DATA:
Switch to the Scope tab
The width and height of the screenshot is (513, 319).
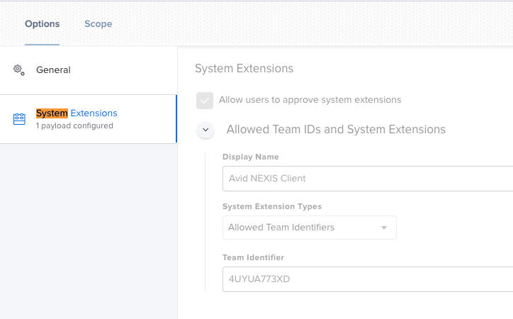click(98, 24)
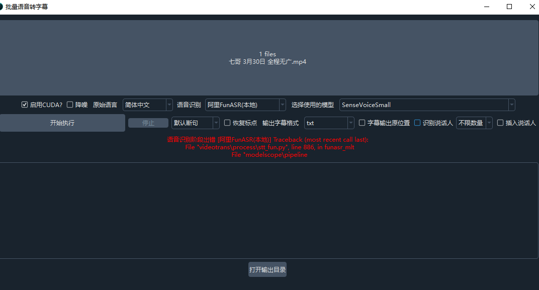Enable the 降噪 noise reduction checkbox
Screen dimensions: 539x290
(70, 105)
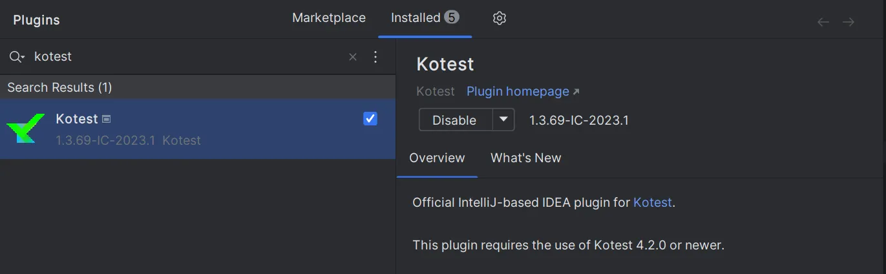
Task: Click the search magnifier history icon
Action: click(17, 57)
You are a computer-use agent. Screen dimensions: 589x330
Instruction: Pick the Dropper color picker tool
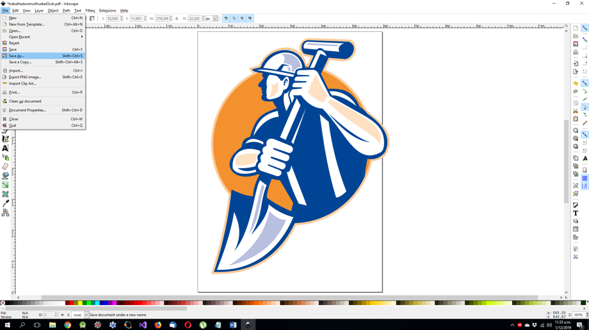[x=5, y=203]
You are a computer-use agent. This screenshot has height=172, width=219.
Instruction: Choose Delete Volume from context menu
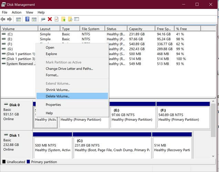(58, 96)
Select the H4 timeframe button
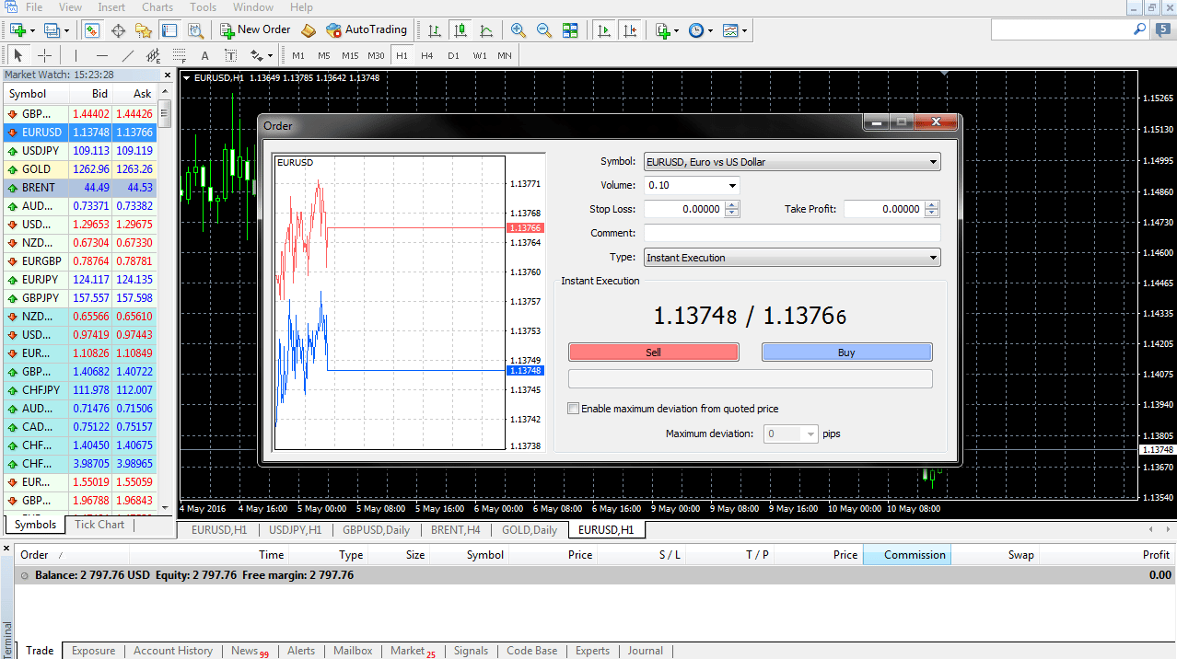 coord(427,55)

BRIEF: Could you copy the listing exactly, leaving out any pictures?

SOLUTION FOR THIS EXERCISE:
Switch to the Scope tab
The width and height of the screenshot is (513, 319).
click(98, 24)
Enable the 降噪 noise reduction checkbox
Screen dimensions: 539x290
(70, 105)
Task: Click the search magnifier history icon
Action: click(17, 57)
You are a computer-use agent. Screen dimensions: 589x330
Instruction: Pick the Dropper color picker tool
[x=5, y=203]
You are a computer-use agent. This screenshot has height=172, width=219.
Instruction: Choose Delete Volume from context menu
(58, 96)
Select the H4 timeframe button
 coord(427,55)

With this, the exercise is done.